*** Opening Data to use ***

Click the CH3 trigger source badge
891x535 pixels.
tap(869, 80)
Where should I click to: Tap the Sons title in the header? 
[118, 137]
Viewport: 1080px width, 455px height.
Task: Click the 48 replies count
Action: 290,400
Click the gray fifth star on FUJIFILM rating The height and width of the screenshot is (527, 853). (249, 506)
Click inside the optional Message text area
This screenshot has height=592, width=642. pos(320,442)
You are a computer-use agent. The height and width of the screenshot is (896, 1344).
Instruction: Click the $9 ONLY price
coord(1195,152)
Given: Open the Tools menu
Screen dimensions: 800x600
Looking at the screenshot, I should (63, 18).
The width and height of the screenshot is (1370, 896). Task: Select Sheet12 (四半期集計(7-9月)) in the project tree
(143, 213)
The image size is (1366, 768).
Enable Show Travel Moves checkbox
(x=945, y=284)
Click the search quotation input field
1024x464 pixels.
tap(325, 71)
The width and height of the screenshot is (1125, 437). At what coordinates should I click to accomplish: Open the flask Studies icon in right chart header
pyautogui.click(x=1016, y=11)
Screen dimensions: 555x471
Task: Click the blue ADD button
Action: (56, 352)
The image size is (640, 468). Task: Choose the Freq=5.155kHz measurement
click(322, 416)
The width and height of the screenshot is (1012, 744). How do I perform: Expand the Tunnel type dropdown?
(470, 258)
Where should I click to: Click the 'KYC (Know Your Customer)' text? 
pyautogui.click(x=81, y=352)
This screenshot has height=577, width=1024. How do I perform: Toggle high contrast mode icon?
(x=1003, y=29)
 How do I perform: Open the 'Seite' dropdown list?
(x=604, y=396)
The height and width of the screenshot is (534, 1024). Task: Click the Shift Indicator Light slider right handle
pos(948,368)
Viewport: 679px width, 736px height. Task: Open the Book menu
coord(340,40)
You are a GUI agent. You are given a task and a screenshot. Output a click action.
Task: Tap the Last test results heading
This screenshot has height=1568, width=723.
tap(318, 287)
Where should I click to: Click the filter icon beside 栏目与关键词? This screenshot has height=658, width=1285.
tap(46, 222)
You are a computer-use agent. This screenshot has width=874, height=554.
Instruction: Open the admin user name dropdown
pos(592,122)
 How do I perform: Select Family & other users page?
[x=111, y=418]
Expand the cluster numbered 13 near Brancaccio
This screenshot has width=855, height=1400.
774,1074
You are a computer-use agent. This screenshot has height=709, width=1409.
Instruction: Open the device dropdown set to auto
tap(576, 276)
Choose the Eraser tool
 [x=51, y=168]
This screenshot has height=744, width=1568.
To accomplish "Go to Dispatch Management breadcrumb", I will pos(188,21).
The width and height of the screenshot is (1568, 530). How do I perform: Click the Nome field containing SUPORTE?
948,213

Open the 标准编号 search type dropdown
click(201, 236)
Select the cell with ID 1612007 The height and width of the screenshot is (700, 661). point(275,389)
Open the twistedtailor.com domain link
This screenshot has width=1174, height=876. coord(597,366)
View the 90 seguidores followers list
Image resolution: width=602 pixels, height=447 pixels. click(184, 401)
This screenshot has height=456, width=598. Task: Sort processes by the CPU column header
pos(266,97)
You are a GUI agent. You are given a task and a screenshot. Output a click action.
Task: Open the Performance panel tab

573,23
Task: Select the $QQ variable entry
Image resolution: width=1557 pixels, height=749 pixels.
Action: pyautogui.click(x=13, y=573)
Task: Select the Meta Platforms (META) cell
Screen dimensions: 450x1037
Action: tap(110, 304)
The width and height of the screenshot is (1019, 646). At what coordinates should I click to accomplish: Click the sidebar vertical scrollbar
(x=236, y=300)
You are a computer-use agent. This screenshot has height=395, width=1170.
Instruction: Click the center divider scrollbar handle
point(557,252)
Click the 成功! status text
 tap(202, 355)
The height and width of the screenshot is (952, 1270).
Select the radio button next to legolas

*** Closing Data to use ***

- [Problem to work on]:
Transcribe the records above exactly, from the opening line down to and including the line with "Given: Open the Tools menu".

- [Solution to this problem]:
Click the CH3 trigger source badge
891x535 pixels.
tap(869, 80)
Where should I click to: Tap the Sons title in the header? 
[118, 137]
Viewport: 1080px width, 455px height.
Task: Click the 48 replies count
Action: 290,400
Click the gray fifth star on FUJIFILM rating The height and width of the screenshot is (527, 853). (249, 506)
Click inside the optional Message text area
This screenshot has height=592, width=642. pos(320,442)
You are a computer-use agent. The height and width of the screenshot is (896, 1344).
Instruction: Click the $9 ONLY price
coord(1195,152)
Given: Open the Tools menu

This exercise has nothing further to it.